In etymology, two or more words in the same language are called doublets or etymological twins or twinlings (or possibly triplets, and so forth) when they have different phonological forms but the same etymological root. Often, but not always, the words entered the language through different routes. Given that the kinship between words that have the same root and the same meaning is fairly obvious, the term is mostly used to characterize pairs of words that have diverged at least somewhat in meaning.[1] For example, English pyre and fire are doublets with merely associated meanings despite both descending ultimately from the same Proto-Indo-European (PIE) word *péh₂ur.

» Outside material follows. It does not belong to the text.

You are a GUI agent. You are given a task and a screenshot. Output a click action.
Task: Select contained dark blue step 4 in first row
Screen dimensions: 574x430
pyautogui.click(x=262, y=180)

Words with similar meanings but subtle differences contribute to the richness of modern English, and many of these are doublets. A good example consists of the doublets frail and fragile. (These are both ultimately from the Latin adjective fragilis, but frail evolved naturally through its slowly changing forms in Old French and Middle English, whereas fragile is a learned borrowing directly from Latin in the 15th century.)[2]

Another example of nearly synonymous doublets is aperture and overture (the commonality behind the meanings is "opening"). But doublets may develop divergent meanings, such as the opposite words host and guest, which come from the same PIE word *gʰóstis and already existed as a doublet in Latin, and then Old French,[3] before being borrowed into English. Doublets also vary with respect to how far their forms have diverged. For example, the connection between levy and levee is easy to guess, whereas the connection between sovereign and soprano is harder to guess.

  1. ^ Skeat, Walter William. "Doublets and Compounds". Principles of English Etymology: The Native Element. p. 414ff, §389–391 and passim in all volumes.
  2. ^ All English dictionaries list "easily broken, fragile" as one meaning of frail, but a frail tea cup would indicate the speaker considers it more easily broken than a fragile tea cup. In other words, fragile is the more usual term used to describe cups and other goods that break as easily as expected, and this is what is written on stickers applied to luggage, for example. When talking about people, both terms can also be used, but frail is the more usual term, so frail old woman is a common expression, whereas fragile old woman adds a nuance implying an infirmity that is not merely physical.
  3. ^ oste or hoste in Old French. "host, n.2". Oxford English Dictionary (2nd ed.). Oxford University Press. 1989.